Isabel apretó la mandíbula, conteniendo su creciente irritación. El aire en el pasillo se sentía pesado, cargado de tensión.
—Ya lo dejé bien claro por teléfono —espetó, su voz firme y cortante—. ¿Cuántas veces necesitan que se los repita para que entiendan?
Carmen, con el rostro enrojecido y la respiración agitada, apenas podía articular palabra. Sus manos temblaban mientras señalaba acusadoramente a Isabel.
—Tú... tú... —balbuceó, la furia distorsionando sus facciones.
Una sonrisa sarcástica se dibujó en los labios de Isabel.
—¿Otra vez con lo mismo? Ya usaste esa excusa por teléfono, ¿no te cansas?
La indignación de Carmen era palpable. Su rostro enrojeció aún más, las venas de su cuello pulsando visiblemente.
Isabel intentó pasar de largo, hastiada de la situación, pero Iris, con su característico aire de fragilidad estudiada, se interpuso en su camino. Sus ojos brillaban con fingida preocupación mientras se mordía el labio inferior.
—Isa... —su voz era suave, casi un susurro—. ¿Qué les dijiste a los Bernard? ¿Por qué se están portando así conmigo?
Isabel guardó silencio, su expresión impasible. Lorenzo, a su lado, tampoco dijo palabra.
Carmen dio un paso al frente, sus ojos escrutando el rostro de Isabel con intensidad.
—Sí, ¿qué mentiras les fuiste a contar? —demandó—. ¿Por qué mandaron a toda esta gente?
Isabel recorrió con la mirada a los hombres apostados en el pasillo, obviamente enviados para vigilar a Iris. Una risa seca escapó de sus labios mientras volvía su atención hacia Iris.
—¿De verdad te crees tan importante? —su tono destilaba desprecio—. No me digas que todavía piensas que me importan Sebastián y los Bernard.
Un músculo se tensó en la mandíbula de Iris.
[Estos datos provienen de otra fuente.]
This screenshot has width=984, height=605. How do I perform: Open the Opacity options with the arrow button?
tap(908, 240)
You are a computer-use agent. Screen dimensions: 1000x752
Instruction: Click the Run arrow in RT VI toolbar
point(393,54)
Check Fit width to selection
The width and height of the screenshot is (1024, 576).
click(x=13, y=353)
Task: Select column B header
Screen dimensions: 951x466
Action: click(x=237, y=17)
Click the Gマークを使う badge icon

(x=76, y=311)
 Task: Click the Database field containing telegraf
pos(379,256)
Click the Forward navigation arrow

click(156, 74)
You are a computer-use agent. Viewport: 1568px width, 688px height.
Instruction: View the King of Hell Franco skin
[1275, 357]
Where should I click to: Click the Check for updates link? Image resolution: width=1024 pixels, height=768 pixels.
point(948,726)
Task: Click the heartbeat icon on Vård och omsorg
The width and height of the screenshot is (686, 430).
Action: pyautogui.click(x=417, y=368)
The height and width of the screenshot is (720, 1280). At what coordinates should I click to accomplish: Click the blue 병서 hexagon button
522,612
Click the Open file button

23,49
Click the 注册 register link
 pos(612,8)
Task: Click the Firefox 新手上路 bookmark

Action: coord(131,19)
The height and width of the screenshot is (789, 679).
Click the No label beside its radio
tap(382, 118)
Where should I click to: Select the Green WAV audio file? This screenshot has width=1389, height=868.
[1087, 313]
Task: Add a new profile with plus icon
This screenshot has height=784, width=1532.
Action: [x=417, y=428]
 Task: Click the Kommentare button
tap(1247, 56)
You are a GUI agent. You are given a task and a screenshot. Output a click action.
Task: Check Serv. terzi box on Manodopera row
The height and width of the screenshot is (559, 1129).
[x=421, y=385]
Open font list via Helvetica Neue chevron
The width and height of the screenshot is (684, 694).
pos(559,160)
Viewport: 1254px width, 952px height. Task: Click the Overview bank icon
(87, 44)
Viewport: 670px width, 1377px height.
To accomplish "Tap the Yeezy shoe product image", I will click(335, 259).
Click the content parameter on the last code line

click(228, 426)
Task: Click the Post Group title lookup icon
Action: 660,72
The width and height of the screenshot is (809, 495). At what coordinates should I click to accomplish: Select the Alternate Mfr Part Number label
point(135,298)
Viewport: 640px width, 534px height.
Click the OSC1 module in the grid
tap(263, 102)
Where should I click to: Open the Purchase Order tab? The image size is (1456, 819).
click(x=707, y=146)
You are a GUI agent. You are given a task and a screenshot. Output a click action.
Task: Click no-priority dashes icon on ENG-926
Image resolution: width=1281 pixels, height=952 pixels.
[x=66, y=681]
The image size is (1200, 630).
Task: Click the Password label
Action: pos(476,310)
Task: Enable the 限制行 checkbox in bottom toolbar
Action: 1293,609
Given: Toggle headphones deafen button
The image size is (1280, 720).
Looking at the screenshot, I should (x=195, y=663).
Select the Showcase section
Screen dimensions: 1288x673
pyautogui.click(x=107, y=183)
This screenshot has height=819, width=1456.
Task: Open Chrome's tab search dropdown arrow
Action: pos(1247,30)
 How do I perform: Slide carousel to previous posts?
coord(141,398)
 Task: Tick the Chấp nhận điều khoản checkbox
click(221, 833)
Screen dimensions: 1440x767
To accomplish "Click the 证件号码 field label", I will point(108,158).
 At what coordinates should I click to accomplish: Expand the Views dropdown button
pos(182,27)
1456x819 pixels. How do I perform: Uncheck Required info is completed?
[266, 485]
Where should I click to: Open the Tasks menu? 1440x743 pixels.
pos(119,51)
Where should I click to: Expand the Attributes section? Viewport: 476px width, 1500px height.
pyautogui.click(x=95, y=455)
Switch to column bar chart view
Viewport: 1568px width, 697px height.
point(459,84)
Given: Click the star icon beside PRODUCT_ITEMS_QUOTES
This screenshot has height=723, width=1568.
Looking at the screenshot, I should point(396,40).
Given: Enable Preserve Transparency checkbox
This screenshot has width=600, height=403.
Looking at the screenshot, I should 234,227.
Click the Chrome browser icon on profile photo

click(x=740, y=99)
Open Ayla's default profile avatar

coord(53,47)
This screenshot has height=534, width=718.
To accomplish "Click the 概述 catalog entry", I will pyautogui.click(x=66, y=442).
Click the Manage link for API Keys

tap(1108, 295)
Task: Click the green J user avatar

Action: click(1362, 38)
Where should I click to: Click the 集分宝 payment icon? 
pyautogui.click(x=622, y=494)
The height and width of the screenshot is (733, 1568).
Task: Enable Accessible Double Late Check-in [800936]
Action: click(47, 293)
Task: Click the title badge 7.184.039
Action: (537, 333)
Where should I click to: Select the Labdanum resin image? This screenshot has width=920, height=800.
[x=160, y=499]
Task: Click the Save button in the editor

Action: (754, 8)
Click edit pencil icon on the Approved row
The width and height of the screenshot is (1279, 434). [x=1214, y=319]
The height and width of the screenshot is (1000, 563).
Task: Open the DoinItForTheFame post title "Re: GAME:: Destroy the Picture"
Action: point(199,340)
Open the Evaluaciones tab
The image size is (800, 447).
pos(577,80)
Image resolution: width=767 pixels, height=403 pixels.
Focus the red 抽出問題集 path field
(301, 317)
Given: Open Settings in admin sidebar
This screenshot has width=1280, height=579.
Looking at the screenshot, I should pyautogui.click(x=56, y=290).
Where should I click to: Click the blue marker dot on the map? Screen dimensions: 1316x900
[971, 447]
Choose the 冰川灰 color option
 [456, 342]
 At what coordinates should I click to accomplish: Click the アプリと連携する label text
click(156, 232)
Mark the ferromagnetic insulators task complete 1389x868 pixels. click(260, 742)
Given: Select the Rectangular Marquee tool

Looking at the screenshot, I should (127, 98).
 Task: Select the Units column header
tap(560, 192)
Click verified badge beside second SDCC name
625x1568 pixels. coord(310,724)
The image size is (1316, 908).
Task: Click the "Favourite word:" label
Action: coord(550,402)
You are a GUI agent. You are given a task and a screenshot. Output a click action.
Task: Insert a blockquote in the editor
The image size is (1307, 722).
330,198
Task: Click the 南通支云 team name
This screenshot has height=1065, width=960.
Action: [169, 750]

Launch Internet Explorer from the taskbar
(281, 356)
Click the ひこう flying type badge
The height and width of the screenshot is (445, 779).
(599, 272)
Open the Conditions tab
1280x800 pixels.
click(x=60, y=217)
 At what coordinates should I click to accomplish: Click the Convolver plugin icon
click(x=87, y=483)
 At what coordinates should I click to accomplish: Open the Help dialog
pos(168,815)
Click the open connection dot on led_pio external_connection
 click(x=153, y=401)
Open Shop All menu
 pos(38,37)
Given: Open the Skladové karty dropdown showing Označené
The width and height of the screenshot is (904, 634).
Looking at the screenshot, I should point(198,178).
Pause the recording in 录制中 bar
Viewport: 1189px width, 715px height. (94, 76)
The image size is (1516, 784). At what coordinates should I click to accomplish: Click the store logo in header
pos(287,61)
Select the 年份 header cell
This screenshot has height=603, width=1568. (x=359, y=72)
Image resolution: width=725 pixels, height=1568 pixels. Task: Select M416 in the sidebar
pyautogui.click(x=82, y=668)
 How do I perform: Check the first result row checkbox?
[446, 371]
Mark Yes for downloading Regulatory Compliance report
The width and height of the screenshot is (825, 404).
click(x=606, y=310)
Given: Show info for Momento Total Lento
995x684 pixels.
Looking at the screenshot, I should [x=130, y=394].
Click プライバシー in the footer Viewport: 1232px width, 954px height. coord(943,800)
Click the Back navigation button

—Si no fuiste tú, ¿entonces quién? —su voz tembló ligeramente, aunque Isabel no podía determinar si era por rabia o por su acostumbrada actuación de víctima.
Iris, pálida como un papel, dejó que Carmen la ayudara a incorporarse.
—No culpes a Isa, mamá —murmuró con voz débil—. Yo soy la que le falló...
Isabel observaba la escena con una mezcla de fastidio e incredulidad. ¿Hasta cuándo pensaba Iris mantener esta farsa? Ya fuera por Sebastián o por la familia Galindo, todo estaba terminado. ¿Qué sentido tenía seguir con este teatro?
—Si no quieres que de verdad te dé una razón para quejarte, mejor ya párele a tu numerito —advirtió Isabel, cruzándose de brazos.
Carmen, sosteniendo a una Iris que parecía a punto de desmayarse, fulminó a Isabel con la mirada.
—¡Lárgate! —rugió—. ¡Lárgate de Puerto San Rafael!
Con manos temblorosas de rabia, Carmen sacó su celular y marcó el número de Valerio. Nunca había sentido un arrepentimiento tan profundo como en ese momento. Jamás debió permitir que Isabel regresara.
—¿Mamá? —la voz adormilada de Valerio resonó al otro lado de la línea.